Rombongan dipimpin langsung Koordinator Komisi A DPRD DKI Jakarta Mohamad Taufik, lalu Sekretaris Komisi A Syarif dan Anggota Komisi A Johnni Adventus Hutapea. Mereka didampingi oleh jajaran Pemerintah Kota (Pemkot) Jakarta Pusat, Badan Pengelola Aset Daerah (BPAD) dan Dinas Cipta Karya Tata Ruang dan Pertanahan (CKTRP) serta Biro Penataan Kota dan Lingkungan Hidup (PKLH).
“Jadi ini sebagai tindaklanjut rapat koordinasi yang dilaksanakan minggu lalu terkait dengan usaha para walikota untuk menagih kewajiban fasos fasum dari pengembang. Hari ini kita kunjungi Duta Pertiwi, dan seharusnya banyak pengembang yang kita kunjungi,” ujar Syarif di lokasi.

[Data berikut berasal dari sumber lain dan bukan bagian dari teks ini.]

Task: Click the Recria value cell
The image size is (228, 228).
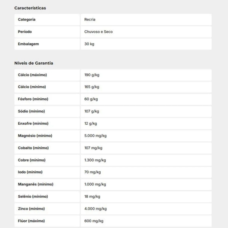Action: [x=90, y=19]
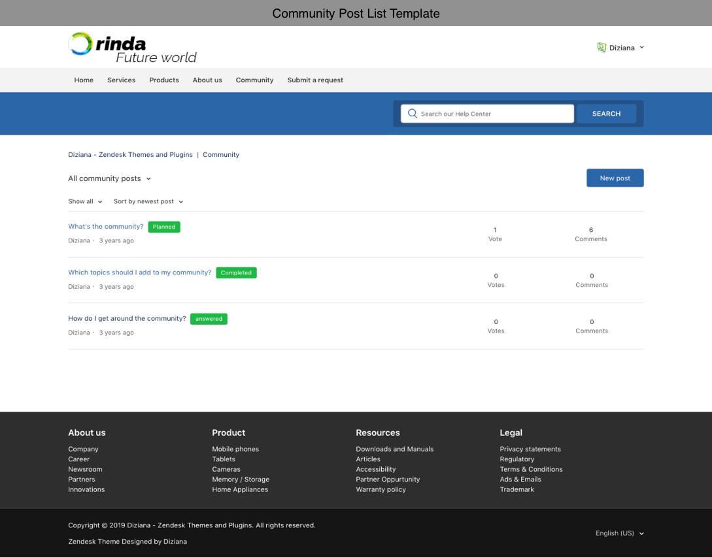Open Which topics should I add post
Screen dimensions: 712x558
tap(140, 272)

Ia menjelaskan, salah satu alasan DPRD melakukan proses peninjauan ke lokasi tersebut lantaran Duta Pertiwi belum memenuhi kewajiban penyerahan fasos fasum sejak tahun 1994 dan seharusnya sudah diserahkan kepada Pemprov DKI sejak tahun 1997.
Sejumlah fasos dan fasum yang dimaksud yakni, lahan seluas 48.000 m2 atau 4,8 hektare yang diperuntukkan sebagai kawasan pusat perbelanjaan oleh pengembang. Hanya saja, Duta Pertiwi mengklaim status lahan tersebut perlu ditindaklanjuti setelah keluarnya dokumen Surat Izin Penunjukkan Penggunaan Tanah (SIPPT) 850/-1.711.5 tentang Penyempurnaan Surat Izin Penunjukkan Penggunaan Tanah (SIPPT).

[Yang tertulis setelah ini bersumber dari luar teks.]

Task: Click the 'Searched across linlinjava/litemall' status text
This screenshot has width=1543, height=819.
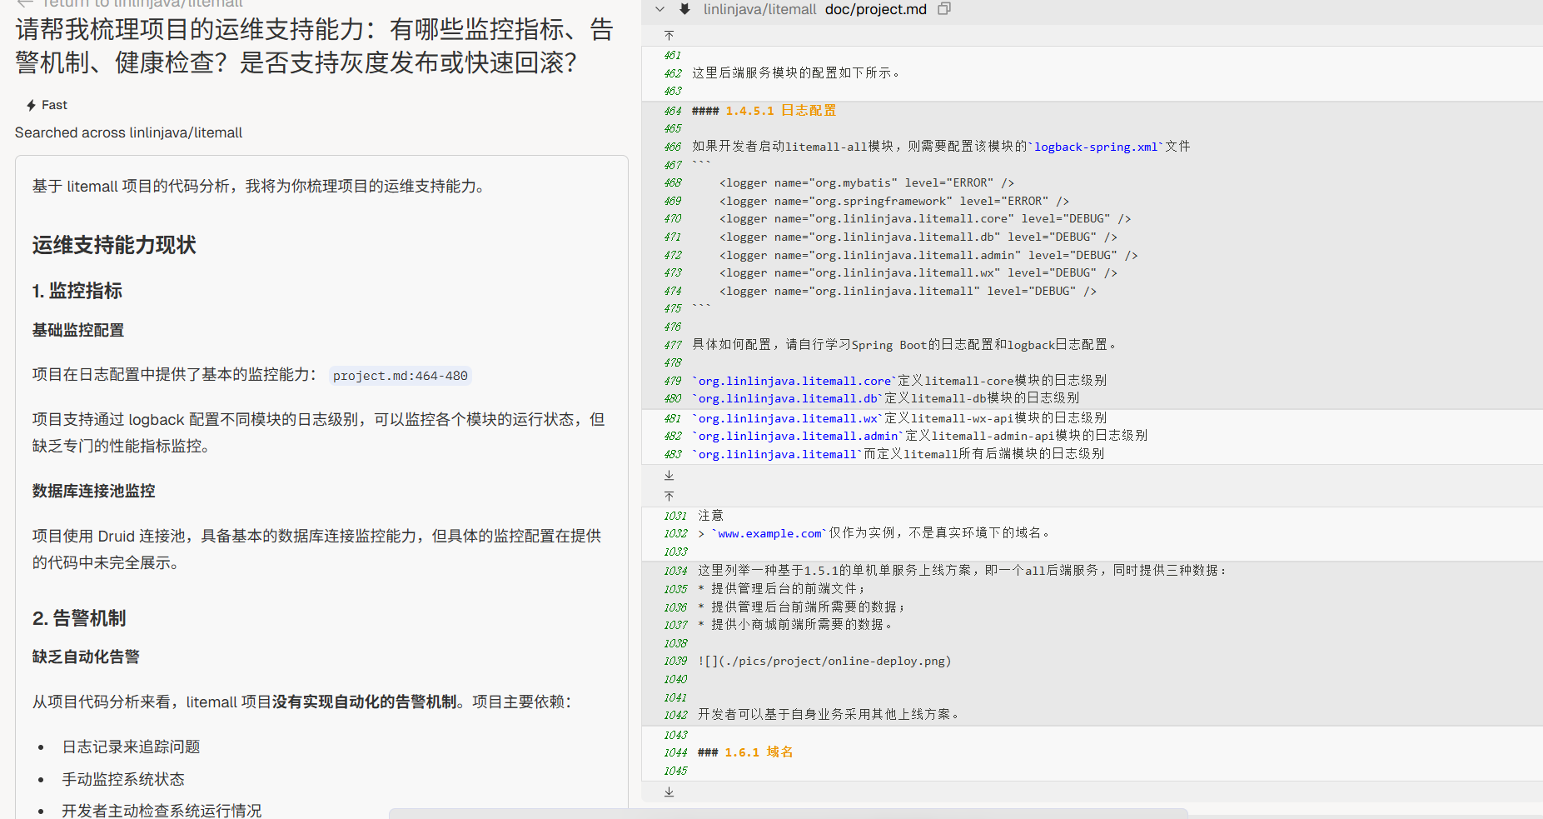Action: tap(129, 132)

Kemudian, dokumen penyempurna SIPPT yang menyebut penggunaan lahan fasos fasum seluas +/- 114.201 m2 di Jalan Letjend Suprapto yang diperuntukkan membangun perdagangan, perkantoran hotel dan hunian oleh PT Duta Pertiwi.

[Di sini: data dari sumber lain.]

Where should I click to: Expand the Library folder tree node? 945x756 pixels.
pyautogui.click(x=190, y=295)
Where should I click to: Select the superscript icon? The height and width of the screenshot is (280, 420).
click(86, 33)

Karena itu, temuan fasos fasum PT Duta Pertiwi tersebut disinyalir belum diserahkan sepenuhnya kepada Pemprov DKI. Padahal, lahan tersebut memiliki potensi pendapatan sebesar Rp60,65 miliar dan terus menjadi catatan rekomendasi Badan Pemeriksa Keuangan (BPK) atas Laporan Keuangan Pemerintah Daerah (LKPD) Pemprov DKI Tahun 2016-2018.
“Kita akan menagih terus saran kita kepada gubernur agar Walikota mendapat kewenangan tambahan untuk memberikan sanksi berupa eksekusi ataupun Surat Peringatan,” terang Syarif.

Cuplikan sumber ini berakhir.